U.S. Water News Online
AUSTIN, Texas --Two years ago, Austin residents Loraine and Anthony Moore decided to xeriscape their conventionally-landscaped yard. In spite of a major investment in time, energy, and money to get their new landscaping established, they say they have not been sorry.
The Moores say their new landscaping held up well during the hot, dry summer. While homeowners throughout Texas struggled with lawns that turned brown under drought conditions, the Moore's native buffalo grass remained green and their plants bloomed even as they saved money by watering only once a week.
Their water bills in the summer average about $10 more than in winter.
Their house was built three years ago in Cypress Bend, a subdivision in Cedar Park where house prices range from $120,000 to $200,000. Their yard now features not only water-thrifty buffalo grass, but native flora such as lantana, salvia, and artemisia, as well as other drought resistant plants, such as antique roses.
Xeriscapers can save money in other ways, as well, say conservation officials.
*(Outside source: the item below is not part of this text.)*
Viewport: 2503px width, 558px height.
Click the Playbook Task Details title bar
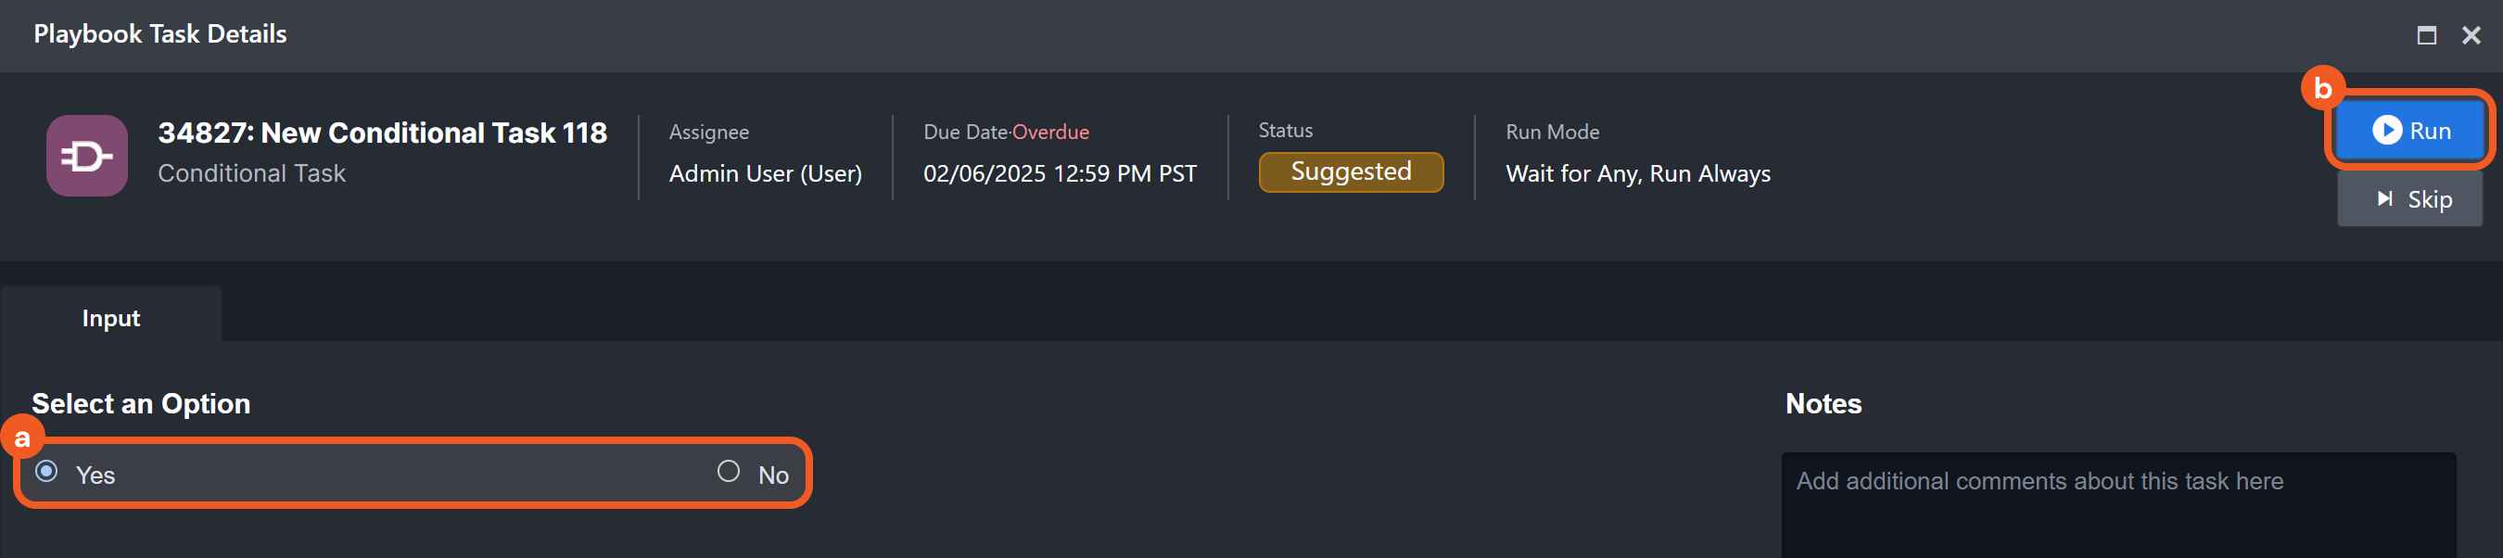[x=159, y=34]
Austin offers rebates on water bills to xeriscapers. About 225 homeowners have received rebates on their water bills the past two years, city officials said. About 80 percent are new homes.
Now Cedar Park officials are considering requiring developers to use water-thrifty plants and grasses in landscaping new homes and businesses. Changing to native plants can be labor intensive and expensive. The Moores spent about $1,000 redoing their landscape and have worked on the yard for two years.
Michelle LaVigne, Cedar Park conservation planner, said many people still have misconceptions about xeriscaping, thinking it means lots of cacti and rocks.
"That's part of the education we're doing," LaVigne said. "We have a xeriscape garden at City Hall. When people come here, that's one of the first things they see."
LaVigne said Cedar Park, which limits lawn watering from May to September, actively encourages xeriscaping. The city offers classes on xeriscaping, usually in the spring.
The Moores, who moved here from Boston, can't understand why more people don't rip out their old landscaping. "If we'd known about xeriscaping, we wouldn't have let the developer put in landscaping," Anthony Moore said. "We would have done it then."